Add the diced ham and chipotle chile powder and stir in. Allow to simmer until beans are soft and are just beginning to break open, another 1 1/2 to 2 hours. Adjust seasoning to taste. Remove ham bone and pull any remaining ham from the bone and return to pot. Remove herb bundle and spice bundle, and serve.

Serves 4-6.



  1. says

    I love soups and this one sounds wonderful. We’re getting a blast of cold weather and I can see this being the perfect thing to warm us up. I often by “small red beans” for chili instead of larger kidney beans. I don’t know my beans well. I just go with what we like. Happy New Year!!

  2. says

    interesting as I share your same thoughts on ham,this year was my first ham ever that I made at Christmas although a tradition every year to do one in my family, never liked it growing up. This is a nice change to accompanying the beans. Sounds really good and healthy. :)

  3. says

    That looks and sounds really tasty, Alta! I’ve always loved ham, but NOT the salty, country ham. The sweet Virginia baked hams are my favorite. We just finished off a pot of soup I made using a leftover ham bone, Yukon gold potatoes, and black-eyed peas. Definitely soup weather. I have another ham bone to use in the near future … your recipe looks like a great alternative!

    Thanks, and Happy New Year, Alta!


  4. says

    Great recipe to use leftover ham. I still have some leftover ham but they’re in the freezer. I realized that I won’t be using them ahead of them. But thanks for the inspiration. It really good.

  5. says

    Ham and soup are such good friends. The thought of hot soup right now makes me feel a little ill though… today was 40 degrees C (104 F) so I think perhaps this recipe might have to be saved for a later date!

  6. says

    Alta, this looks great! I’ve never tried red beans in salty way. This is really an interesting flavour. Got to try it some time. Thanks for sharing.

  7. says

    I love the flavours in this soup, the coriander and cumin especially. I have some leftover ham, and once I get some more veg in, I’ll make this soup.

    Looks delicious.

  8. says

    I guess red beans are from all over, I used Louisiana red beans in a lot of dishes and red beans from Mexico. They are both small, flavorful and hold their shape when cooking. Very nice recipe with the spices.

  9. says

    That’s interesting about the beans – I wonder if these are the beans I should use in African dishes instead of kidney beans? Well, a bean by any other name would taste as delicious!!

  10. says

    Yum! THis is something perfect fot this cold weather! I love red beans and all the veggies you threw in there. I think I’ll try this without the ham, as it definitely looks hearty enough with all the yummy ingredients! Happy New Year!

  11. Patty Harman says

    Using a large (20 lb) ham from family holiday dinner – we use a hacksaw and cut the ham bone in two or three parts and freeze along with dripping from bottom of roasting ham and cut up leftover ham. It flavors two or 3 ham & bean soups through the winter months.
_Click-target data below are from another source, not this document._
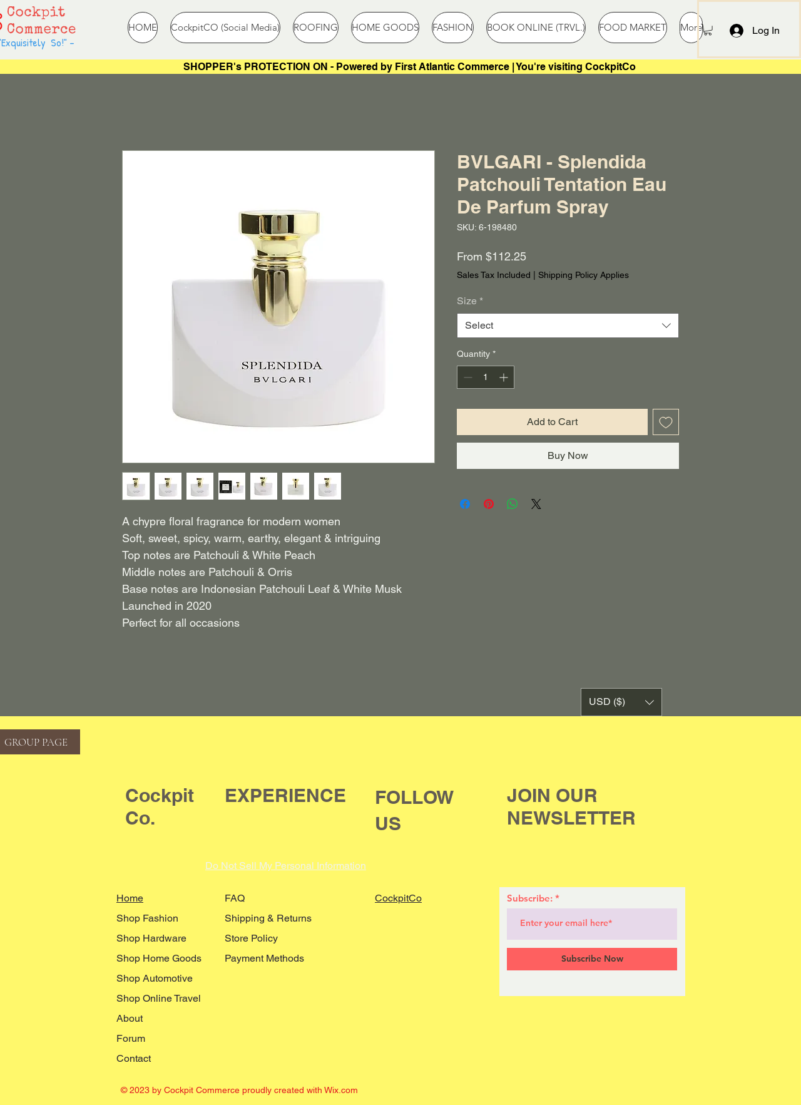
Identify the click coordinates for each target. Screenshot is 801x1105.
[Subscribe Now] (592, 959)
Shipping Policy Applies (583, 275)
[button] (708, 29)
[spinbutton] (485, 377)
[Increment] (505, 377)
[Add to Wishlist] (666, 422)
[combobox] (568, 325)
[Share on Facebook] (464, 503)
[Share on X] (536, 503)
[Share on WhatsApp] (512, 503)
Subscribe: (530, 898)
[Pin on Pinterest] (488, 503)
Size (470, 301)
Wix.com (341, 1090)
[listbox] (621, 702)
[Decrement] (466, 377)
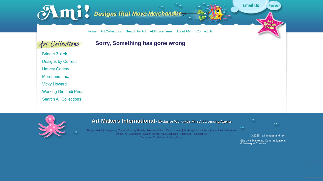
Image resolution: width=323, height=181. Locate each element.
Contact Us (204, 31)
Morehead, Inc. (55, 76)
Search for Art (136, 31)
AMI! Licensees (161, 31)
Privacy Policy (174, 137)
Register (274, 5)
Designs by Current (59, 61)
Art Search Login (270, 25)
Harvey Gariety (55, 69)
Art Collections (111, 31)
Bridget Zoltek (54, 54)
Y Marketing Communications (268, 140)
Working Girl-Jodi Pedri (63, 91)
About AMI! (184, 31)
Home (92, 31)
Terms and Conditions (152, 137)
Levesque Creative (254, 143)
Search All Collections (61, 99)
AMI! (109, 12)
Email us (250, 5)
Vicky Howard (54, 84)
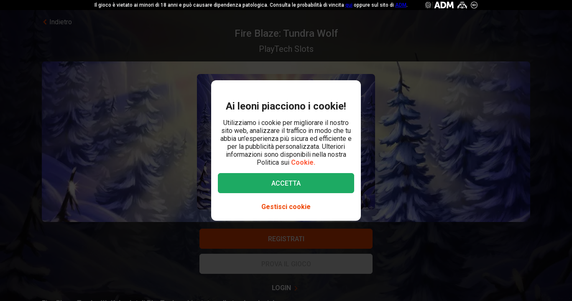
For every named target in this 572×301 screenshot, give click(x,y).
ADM (400, 5)
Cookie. (303, 162)
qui (348, 5)
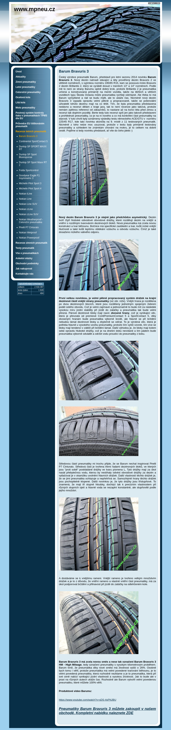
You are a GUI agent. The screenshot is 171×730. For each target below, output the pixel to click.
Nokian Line (25, 198)
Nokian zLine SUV (28, 214)
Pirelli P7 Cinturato (29, 227)
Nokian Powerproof (29, 237)
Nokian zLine (26, 209)
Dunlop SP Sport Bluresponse (28, 156)
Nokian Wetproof (28, 232)
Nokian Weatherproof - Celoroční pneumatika (31, 221)
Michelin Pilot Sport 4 (30, 188)
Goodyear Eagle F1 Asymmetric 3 (29, 177)
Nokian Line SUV (28, 204)
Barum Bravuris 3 (28, 136)
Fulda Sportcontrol (29, 170)
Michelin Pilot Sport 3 (30, 183)
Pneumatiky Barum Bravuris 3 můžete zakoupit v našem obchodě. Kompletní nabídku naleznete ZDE (107, 711)
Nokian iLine (25, 193)
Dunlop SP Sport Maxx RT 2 (33, 164)
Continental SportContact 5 (33, 141)
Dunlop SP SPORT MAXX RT (33, 148)
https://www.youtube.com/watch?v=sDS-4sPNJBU (87, 699)
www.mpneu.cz (34, 9)
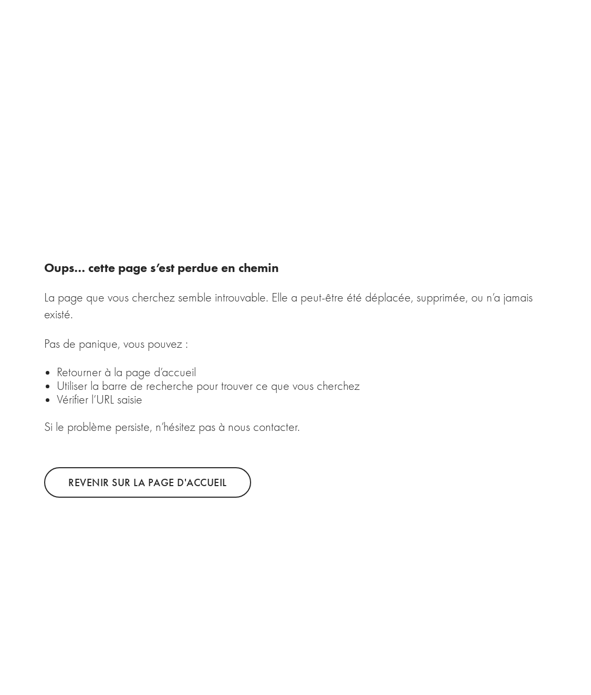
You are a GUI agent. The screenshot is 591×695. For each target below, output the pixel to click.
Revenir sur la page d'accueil (147, 482)
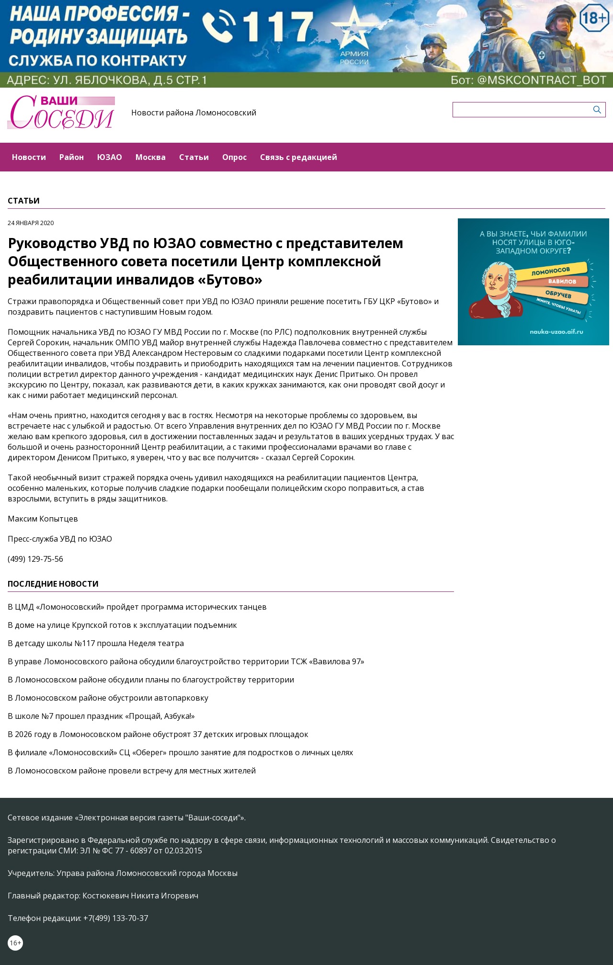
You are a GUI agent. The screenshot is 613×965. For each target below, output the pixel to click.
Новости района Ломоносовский (193, 112)
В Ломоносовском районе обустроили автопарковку (108, 698)
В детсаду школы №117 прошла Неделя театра (96, 643)
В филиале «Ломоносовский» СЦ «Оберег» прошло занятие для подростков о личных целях (180, 752)
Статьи (194, 157)
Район (71, 157)
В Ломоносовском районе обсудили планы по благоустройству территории (151, 679)
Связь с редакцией (298, 157)
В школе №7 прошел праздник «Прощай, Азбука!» (101, 716)
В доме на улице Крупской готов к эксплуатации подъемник (122, 625)
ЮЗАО (109, 157)
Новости (29, 157)
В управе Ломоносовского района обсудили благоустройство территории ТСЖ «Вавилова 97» (186, 661)
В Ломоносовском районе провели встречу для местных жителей (132, 770)
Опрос (234, 157)
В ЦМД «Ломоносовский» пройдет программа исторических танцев (137, 607)
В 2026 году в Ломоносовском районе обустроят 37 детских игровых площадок (158, 734)
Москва (151, 157)
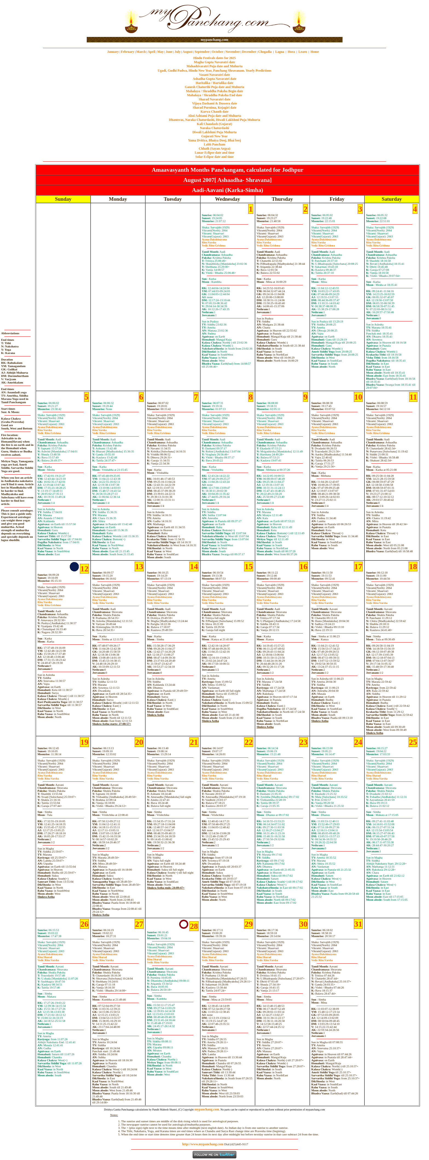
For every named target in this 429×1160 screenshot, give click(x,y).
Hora (291, 52)
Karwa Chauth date (214, 112)
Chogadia (265, 52)
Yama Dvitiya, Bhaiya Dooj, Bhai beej (214, 140)
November (232, 52)
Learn (302, 52)
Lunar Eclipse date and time (214, 153)
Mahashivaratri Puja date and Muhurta (215, 66)
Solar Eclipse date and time (214, 157)
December (249, 52)
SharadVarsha (267, 777)
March (141, 52)
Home (315, 52)
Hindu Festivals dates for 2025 (214, 58)
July (178, 52)
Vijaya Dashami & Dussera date (214, 103)
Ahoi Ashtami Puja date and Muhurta (214, 116)
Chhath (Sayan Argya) (214, 148)
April (151, 52)
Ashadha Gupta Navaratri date (214, 79)
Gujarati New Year (214, 136)
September (202, 52)
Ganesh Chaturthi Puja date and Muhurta (214, 87)
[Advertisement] (104, 19)
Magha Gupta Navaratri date (214, 62)
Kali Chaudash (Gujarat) (214, 124)
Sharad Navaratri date (214, 99)
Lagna (279, 52)
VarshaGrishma (213, 244)
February (127, 52)
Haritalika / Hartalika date (214, 83)
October (217, 52)
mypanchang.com (214, 39)
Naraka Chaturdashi (214, 128)
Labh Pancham (214, 144)
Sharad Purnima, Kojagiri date (214, 107)
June (169, 52)
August (187, 52)
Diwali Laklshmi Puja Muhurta (214, 132)
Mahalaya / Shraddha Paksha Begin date (214, 91)
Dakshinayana (214, 239)
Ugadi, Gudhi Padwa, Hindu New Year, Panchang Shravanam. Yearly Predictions (214, 70)
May (160, 52)
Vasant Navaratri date (214, 75)
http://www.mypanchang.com (203, 1144)
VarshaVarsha (103, 601)
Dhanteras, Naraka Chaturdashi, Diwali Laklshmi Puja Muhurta (214, 120)
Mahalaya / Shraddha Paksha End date (214, 95)
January (113, 52)
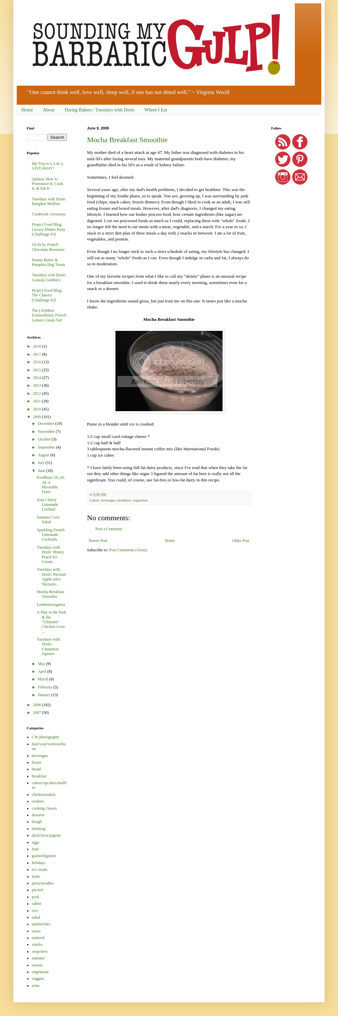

I’m going to try adding celery and carrots, too. Patty

    • tastyeatsathome says

      glutenfreegidget – Awwww, I think I love you too!

      Shirley@gfe – blackeyed peas, potato, and ham? Wow, sounds awesome!

      Conor – 104 degrees? Yuck! I wouldn’t want ham soup either. But when it’s cold enough for you to enjoy this soup where you are, I’ll be over here griping about the 100+ degree temps!

      Noelle – I’ll be curious to see your minestrone, I love minestrone!

      Patty – Wow, I’m jealous of your 20 lb ham! I am here wishing I had another bone to make something else with.

      Linda, pegasuslegend, jenn, Divina, Sook, kristy, shirley, angie, lauren, simplylife, Drick, JodieMo, Cheah, Tasty Trix, Shelley Huang, MaryMoh, and TasteHongKong – Thank you!

  12. says

    Ah, so true about the ham bone. I don’t know what I’m more excited on the rare occasion we have a whole ham — the meat or the leftover bone! I love how it can be used in different kinds of soups. I can’t decide if I love it best in split pea soups or a Portuguese bean soup!